— YOUR GOAL —
Would you transcribe the entries below, beginning at the line with "The width and height of the screenshot is (273, 205)." and ending after the line with "The width and height of the screenshot is (846, 555).", exactly, with no picture and nothing more?

— SOURCE MATERIAL —
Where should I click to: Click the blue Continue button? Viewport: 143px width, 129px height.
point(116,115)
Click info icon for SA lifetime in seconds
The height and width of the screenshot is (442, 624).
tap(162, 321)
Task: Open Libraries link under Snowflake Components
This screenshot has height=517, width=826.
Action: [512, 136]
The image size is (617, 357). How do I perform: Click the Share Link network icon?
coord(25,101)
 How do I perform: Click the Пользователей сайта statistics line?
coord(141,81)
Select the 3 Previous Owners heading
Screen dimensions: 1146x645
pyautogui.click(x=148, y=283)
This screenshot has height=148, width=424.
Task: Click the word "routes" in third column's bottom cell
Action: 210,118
--
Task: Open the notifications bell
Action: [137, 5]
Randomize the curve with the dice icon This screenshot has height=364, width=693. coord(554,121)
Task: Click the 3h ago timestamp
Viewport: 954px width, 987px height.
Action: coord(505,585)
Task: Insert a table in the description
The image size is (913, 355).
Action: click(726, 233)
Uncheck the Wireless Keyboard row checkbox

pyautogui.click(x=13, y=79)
* * *
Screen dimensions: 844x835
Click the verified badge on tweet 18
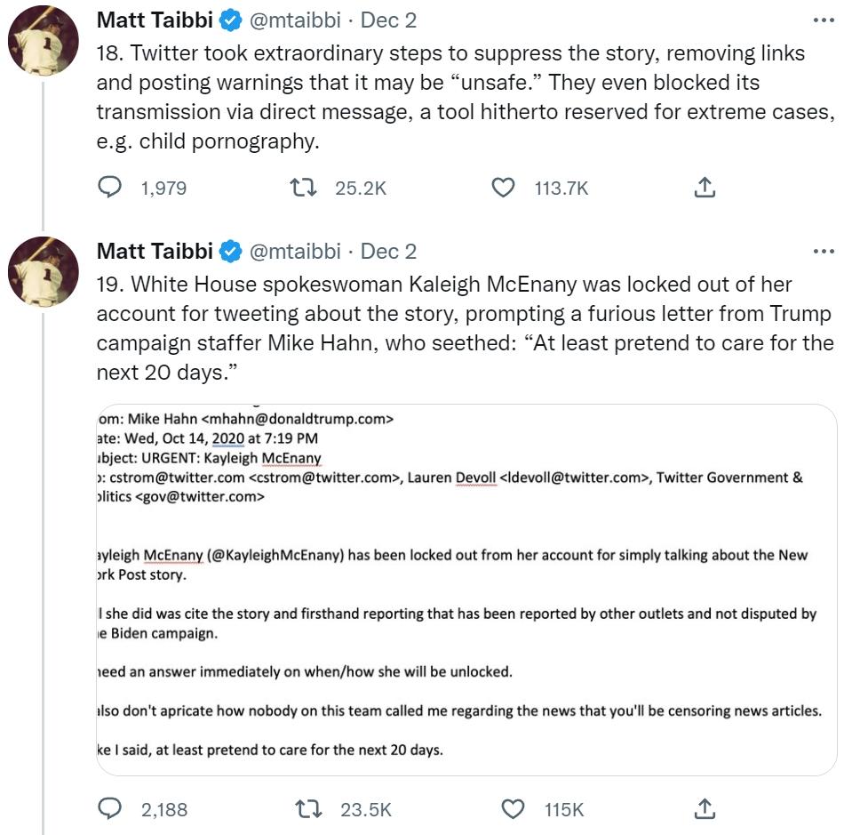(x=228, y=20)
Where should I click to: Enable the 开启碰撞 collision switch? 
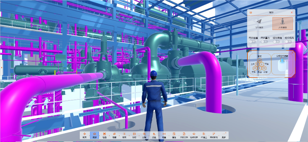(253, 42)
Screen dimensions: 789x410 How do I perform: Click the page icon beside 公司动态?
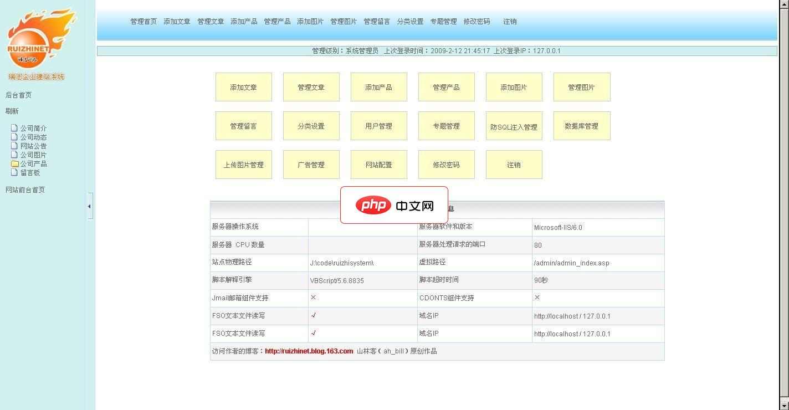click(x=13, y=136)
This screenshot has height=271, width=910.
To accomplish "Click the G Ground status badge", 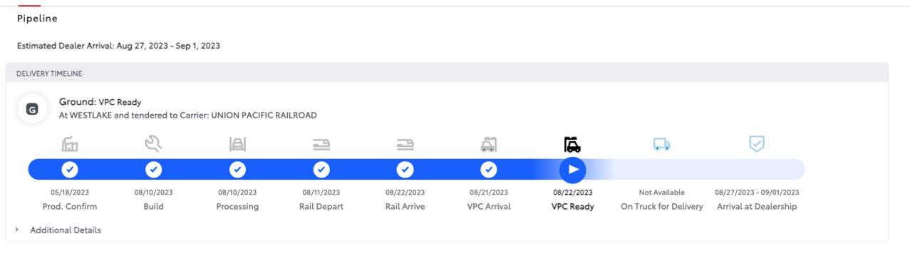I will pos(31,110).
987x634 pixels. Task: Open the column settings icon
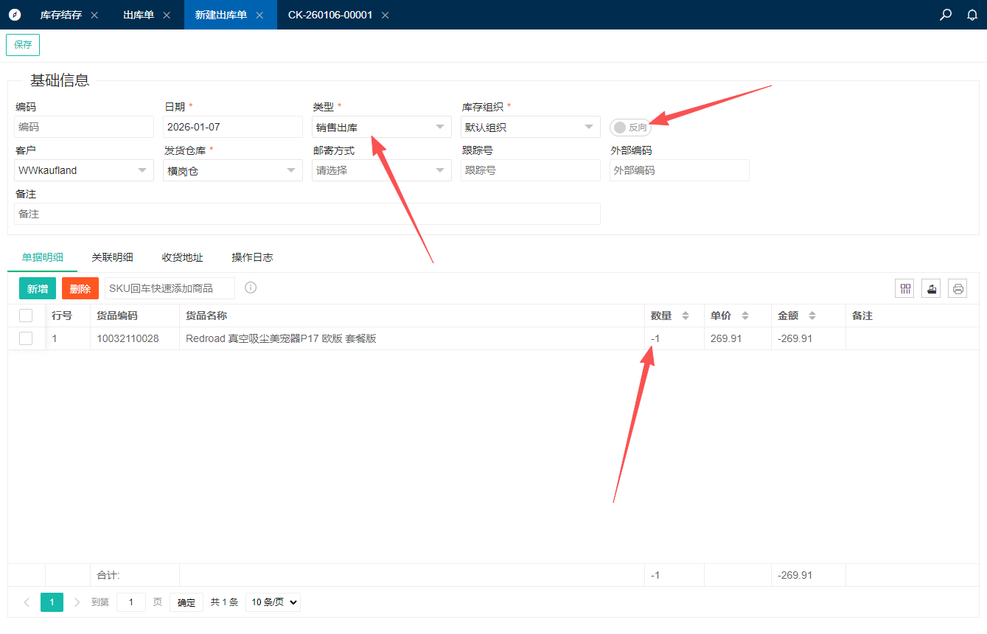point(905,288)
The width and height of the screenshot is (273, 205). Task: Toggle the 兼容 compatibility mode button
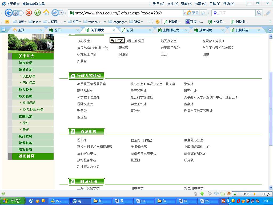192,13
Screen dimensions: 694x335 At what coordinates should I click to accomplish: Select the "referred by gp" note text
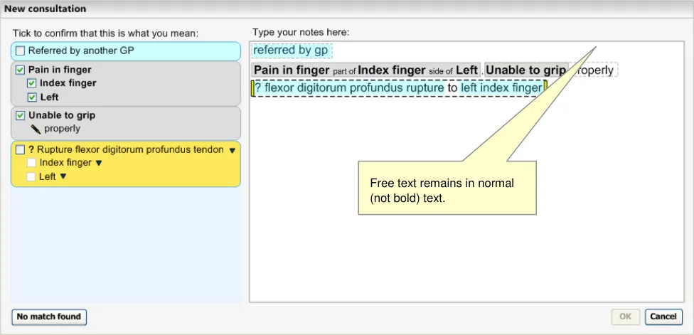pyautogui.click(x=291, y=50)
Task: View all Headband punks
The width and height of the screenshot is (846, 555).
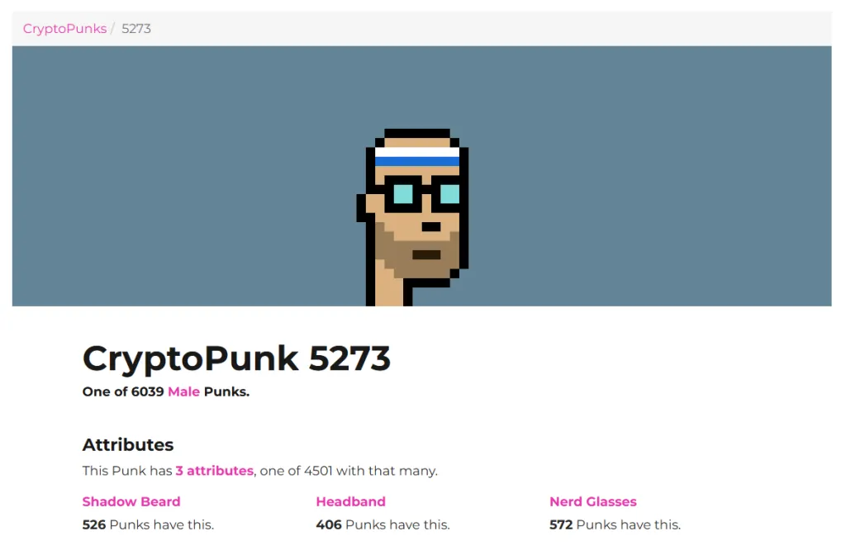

— SOLUTION TO THIS PROBLEM —
The width and height of the screenshot is (273, 205). Task: Toggle the 兼容 compatibility mode button
192,13
Screen dimensions: 694x335 At what coordinates should I click to accomplish: Select the "referred by gp" note text
pyautogui.click(x=291, y=50)
Task: View all Headband punks
The width and height of the screenshot is (846, 555).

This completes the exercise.